Gonzales, a teacher, saw her lead grow this week from 66 to 91 votes—52 percent to 48 percent—with just 130 ballots left to count on March 10, according to the county Elections Office. When votes were counted the evening after the polls closed on March 3, she had trailed De la Cruz by 17 votes.

The winner of the two-person supervisor primary for the mostly-Hollister district will be declared the winner of the four-year seat, with no election in November.

That is what has happened in the other two-person race, in District 1, where one-term incumbent Mark Medina won re-election handily over challenger Betsy Dirks, with 58 percent of the vote as of March 10. Medina appeared to have been unaffected by his strong support for ballot Measure K, which was rejected in the primary election 60-40 in a countywide vote. District 1 covers the northeast corner of the county, and a section of north Hollister.

Medina was chair of the Board of Supervisors when the rezoning of land around four Highway 101 interchanges west of Hollister for commercial use was unanimously approved by supervisors last year. A petition challenge force the referendum.

The continuing ballot count this week resulted in no change in the District 2 lineup, which will pit the top two vote getters from among five candidates against each other in the November general election. The District 2 seat was left up for grabs by the departure of Supervisor Anthony Botelho.

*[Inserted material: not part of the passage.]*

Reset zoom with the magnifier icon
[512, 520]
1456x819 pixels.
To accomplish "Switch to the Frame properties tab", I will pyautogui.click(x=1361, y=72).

Political newcomer Kollin Kosmicki continued to hold a solid lead March 10 with 35 percent and Democratic Party activist Wayne Norton recorded 22 percent of the votes cast. Planning Commission chair Valerie Egland and accountant Frank Barragan followed at 17 percent, and San Juan Bautista Councilmember John Freeman still had 9 percent of the vote.

De La Cruz collected three times as much money in campaign contributions as his opponent, most of it from labor unions and county vendors. He had been unopposed in 2016. Gonzales lent her own campaign $1,400 in her grassroots effort. 

It was unclear whether De La Cruz was hurt by his strong support of a zoning change for the Highway 101 zoning measure.

The District 5 race also has potential implications for City of Hollister politics, as De La Cruz is a political ally of Mayor Ignacio Velazquez and Councilmember Rolan Resendiz, and Gonzales is allied closely with Councilmember Honor Spencer, who has announced she is running against Velazquez in November.

Elections officials couldn’t say Tuesday when the final votes would be counted. They have until April 3 to certify the official results.

The overall turnout in this first-ever March primary election was considered strong for a primary, and a higher percentage of voters cast ballots for their favorites in the Democratic and Republican primaries—62 percent—than in local races, where turnout varied from 44 to 55 percent.

Overall voter registration continued to grow, reflecting the county’s continued population growth. In the March 3 primary, San Benito County reported 32,371 registered voters, compared to 25,646 in the last presidential primary election in 2016, a more than 26 percent increase.

The number of independent—No Party Preference—voters grew at nearly twice the pace of growth in Democratic Party ranks.

The county breakdown is: 15,058 Democrats, 8,473 Republicans, 7,236 ‘NPP’ voters and 1,363 members of other political parties.